Entrepreneurial theory and economic facts: elements of analysis drawn from the Japanese, Chinese, Indian and Korean experiences.

Authors
Publication date
1999
Publication type
Thesis
Summary Does the economic movement create the entrepreneur? Or is it, on the contrary, the entrepreneur who creates the economic movement? We propose to show that the entrepreneur, the central agent of capitalism, is a social construction, legitimized by European liberal theory. In Europe, liberal economists maintain that the entrepreneur is the engine of the economy. This conception is criticized by their opponents, who point to the capitalist logic, characterized by the domination of large firms, which leads to the disappearance of the entrepreneur, replaced by a team of specialists (managers) and financed by the "absentee owners" (shareholders). This phenomenon illustrates the process of socialization of capitalist production (intensification of market exchanges, generalization of the division of labor, socialization of corporate capital).

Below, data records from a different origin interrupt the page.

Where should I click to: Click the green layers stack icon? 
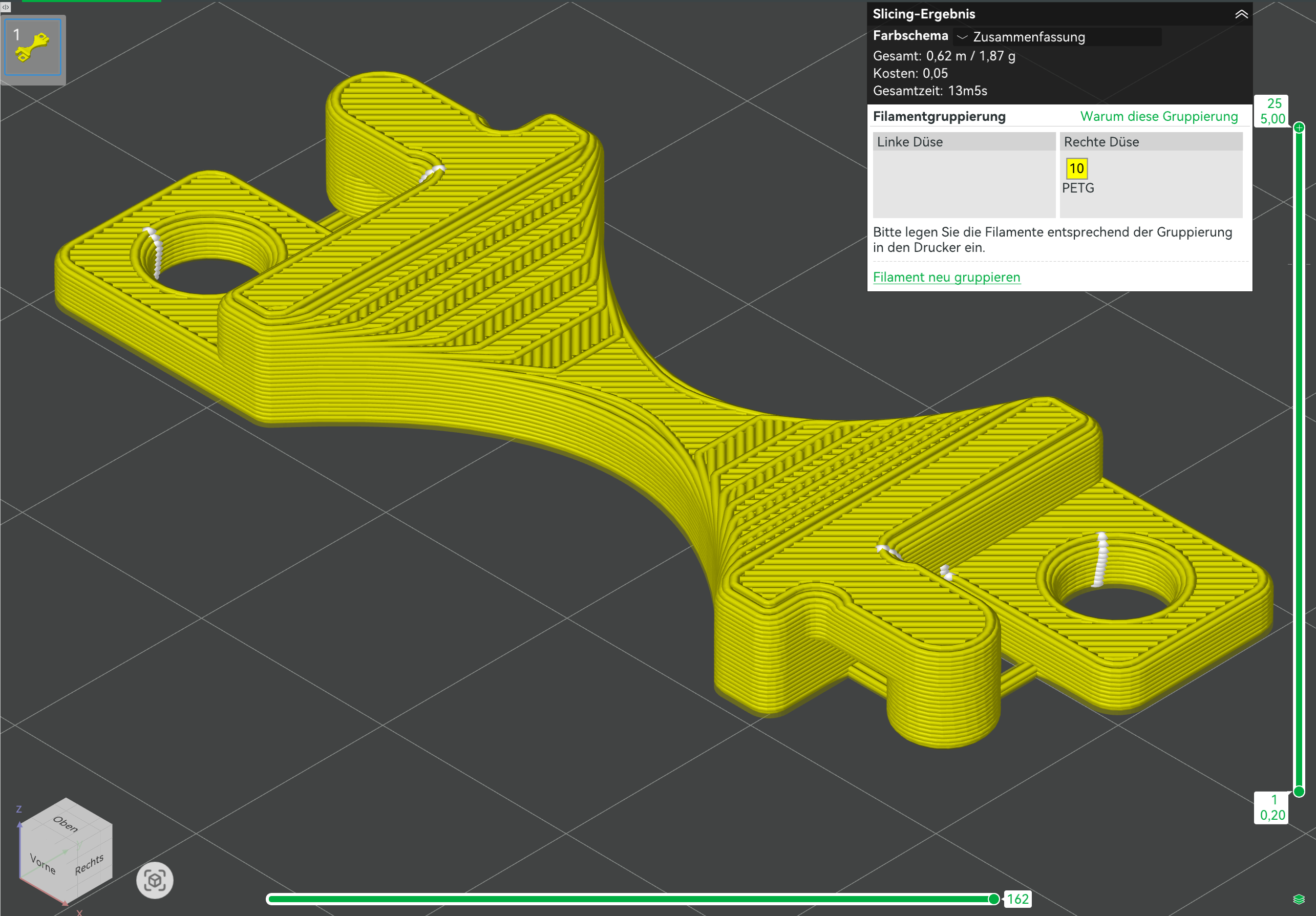[1299, 900]
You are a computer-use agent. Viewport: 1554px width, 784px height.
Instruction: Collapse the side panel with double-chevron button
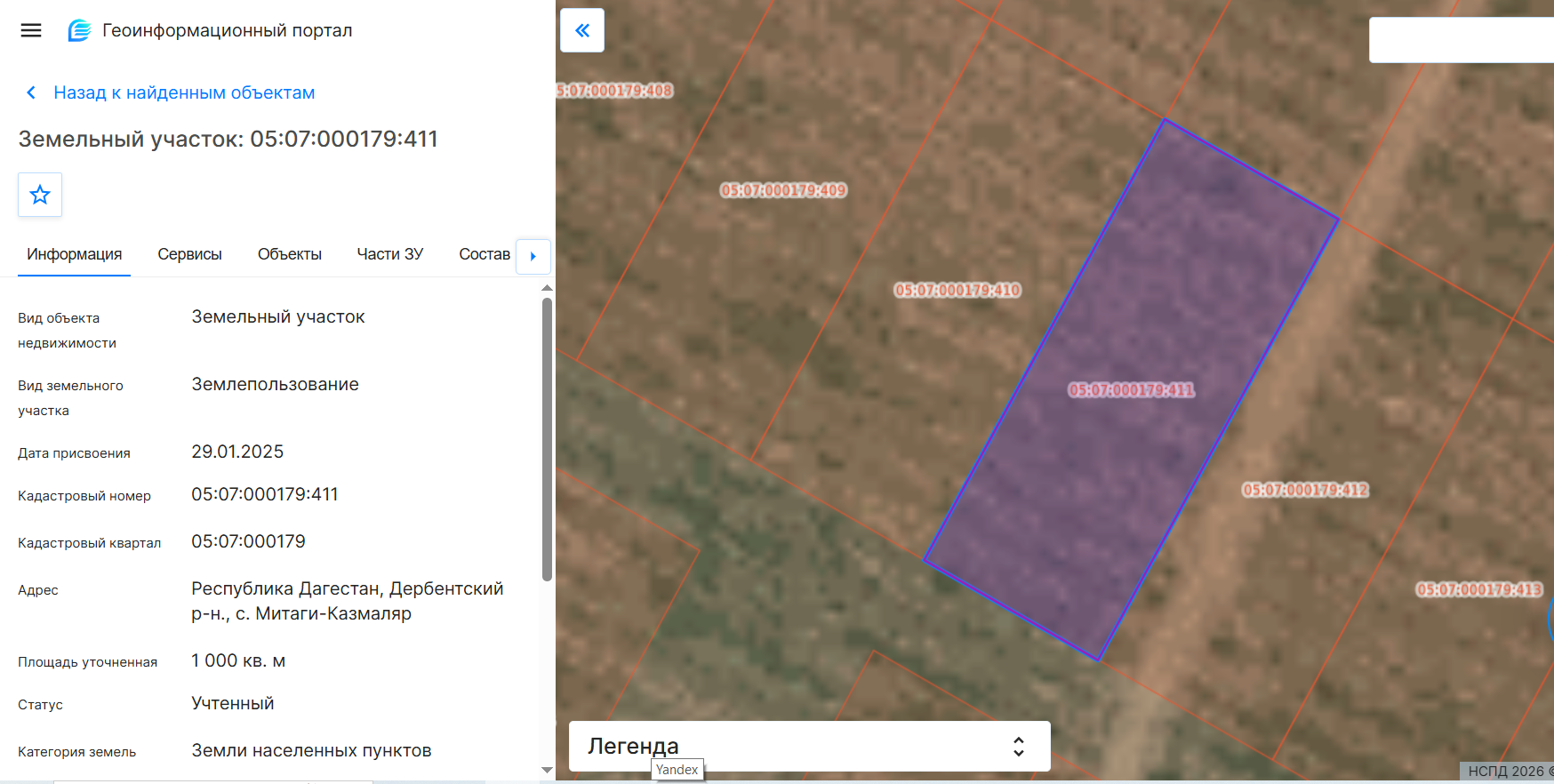pos(582,30)
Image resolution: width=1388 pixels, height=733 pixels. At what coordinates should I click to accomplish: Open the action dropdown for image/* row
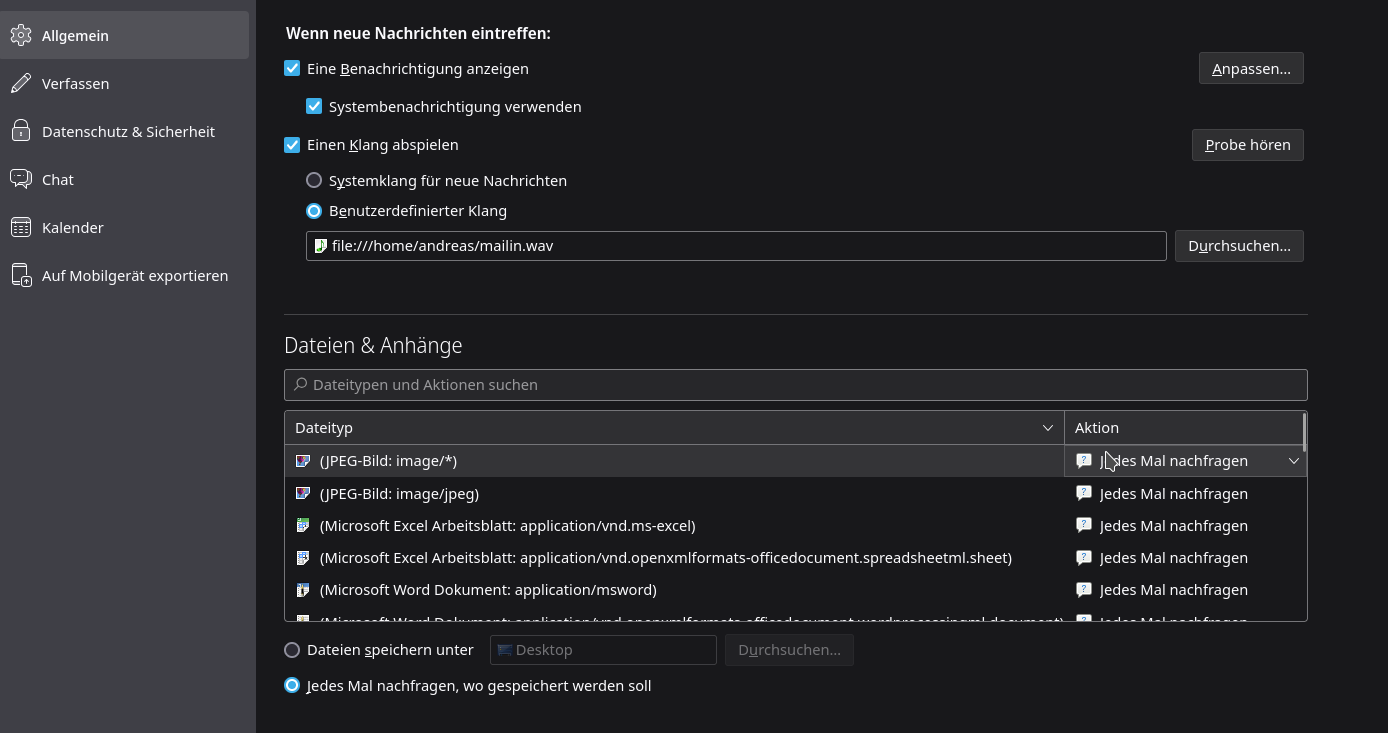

The heroic entrepreneur of the early days of industrialization is now replaced by the socialized entrepreneur, whose freedom of action is limited to making a place for himself according to the strategies of large firms and public policy measures, intended, depending on the period, to stimulate either large firms or small businesses. In Asia, criticism of the entrepreneur is rooted in the Confucian tradition: the merchant is criticized for his individualism. The bad image of the entrepreneur was maintained during industrialization, which was largely driven by the state. It is only since the 1980s that the entrepreneur has become an accepted part of Asian thinking, under the criticism of liberal economists who denounce the hold of the state in favour of individual initiative. In fact, large corporations and the state, not the entrepreneur, are at the root of Asian economic prosperity. However, despite the concentrated structure of Asian economies, the entrepreneur is emerging, in a socialized form, due to the crisis.